Egypt’s Ministry of Electricity announced the signing of financing deals for two major electricity projects on Monday.
A consortium of banks agreed to loan 2 billion euros to finance a power plant to be built by German firm Siemens and Egypt’s El Sewedy Electric, Reuters news agency reported.
In a separate deal, the Kuwait Fund for Arab Economic Development agreed to loan US$100 million to help link Egypt’s electricity grid to Saudi Arabia’s.
The 2 billion euro loan to Siemens and El Sewedy group will go towards the construction of a 4,800 megawatt natural-gas burning, combined cycle power plant in Beni Suef.
The plant is the first phase in an 8-billion-euro plan that calls for Siemens and its local partners Elsewedy and Orascom to build three gas-fired plants, with a total capacity of 14.4 gigawatts, as well as 12 wind farms with a combined capacity of 2 gigawatts. Plans, which were announced in June call for the first 4.4 gigawatts to come online by summer 2017, with the rest within 38 months of financing agreements being reached.
The contract is the largest in Siemen’s history, and the company claims it will increase Egypt’s power generation by 50 percent.

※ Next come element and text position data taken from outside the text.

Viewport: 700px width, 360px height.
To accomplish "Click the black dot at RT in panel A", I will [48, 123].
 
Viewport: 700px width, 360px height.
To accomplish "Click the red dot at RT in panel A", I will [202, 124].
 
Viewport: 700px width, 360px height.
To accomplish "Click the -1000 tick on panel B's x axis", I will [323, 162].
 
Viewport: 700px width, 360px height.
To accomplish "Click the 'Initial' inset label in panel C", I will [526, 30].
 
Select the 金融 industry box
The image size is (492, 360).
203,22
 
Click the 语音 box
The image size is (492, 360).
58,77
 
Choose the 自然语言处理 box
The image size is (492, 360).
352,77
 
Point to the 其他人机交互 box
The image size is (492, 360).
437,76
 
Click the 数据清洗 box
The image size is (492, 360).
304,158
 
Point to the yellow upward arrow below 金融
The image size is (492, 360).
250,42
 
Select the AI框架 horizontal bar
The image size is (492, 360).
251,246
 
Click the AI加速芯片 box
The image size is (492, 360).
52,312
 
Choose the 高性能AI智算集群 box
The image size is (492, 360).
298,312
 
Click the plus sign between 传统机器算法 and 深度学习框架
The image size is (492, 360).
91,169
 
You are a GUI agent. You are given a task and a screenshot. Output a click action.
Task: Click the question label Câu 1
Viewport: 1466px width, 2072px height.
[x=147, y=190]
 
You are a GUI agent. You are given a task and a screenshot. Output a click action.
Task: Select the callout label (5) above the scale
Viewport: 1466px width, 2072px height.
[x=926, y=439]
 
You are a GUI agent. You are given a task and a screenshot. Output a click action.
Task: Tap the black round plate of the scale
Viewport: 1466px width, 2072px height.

Meanwhile, Egypt and the Kuwait Fund signed a 30 million Kuwaiti dinar (roughly US$100 million) loan that will help finance a long-discussed plan to join the national energy grids of Egypt and Kuwait. The $1.6 billion project aims to allow the two countries to share roughly 3,000 megawatts of electricity, taking advantage of the fact that Saudi Arabia’s electricity demand peaks in the afternoon, while Egypt’s peaks after sunset. It is part of a larger plan to interconnect energy grids throughout the Arab world, the Electricity Minister said.
Faced in recent years with crippling summertime power cuts, Egypt’s government is seeking to increase and upgrade the country’s electricity-generating facilities.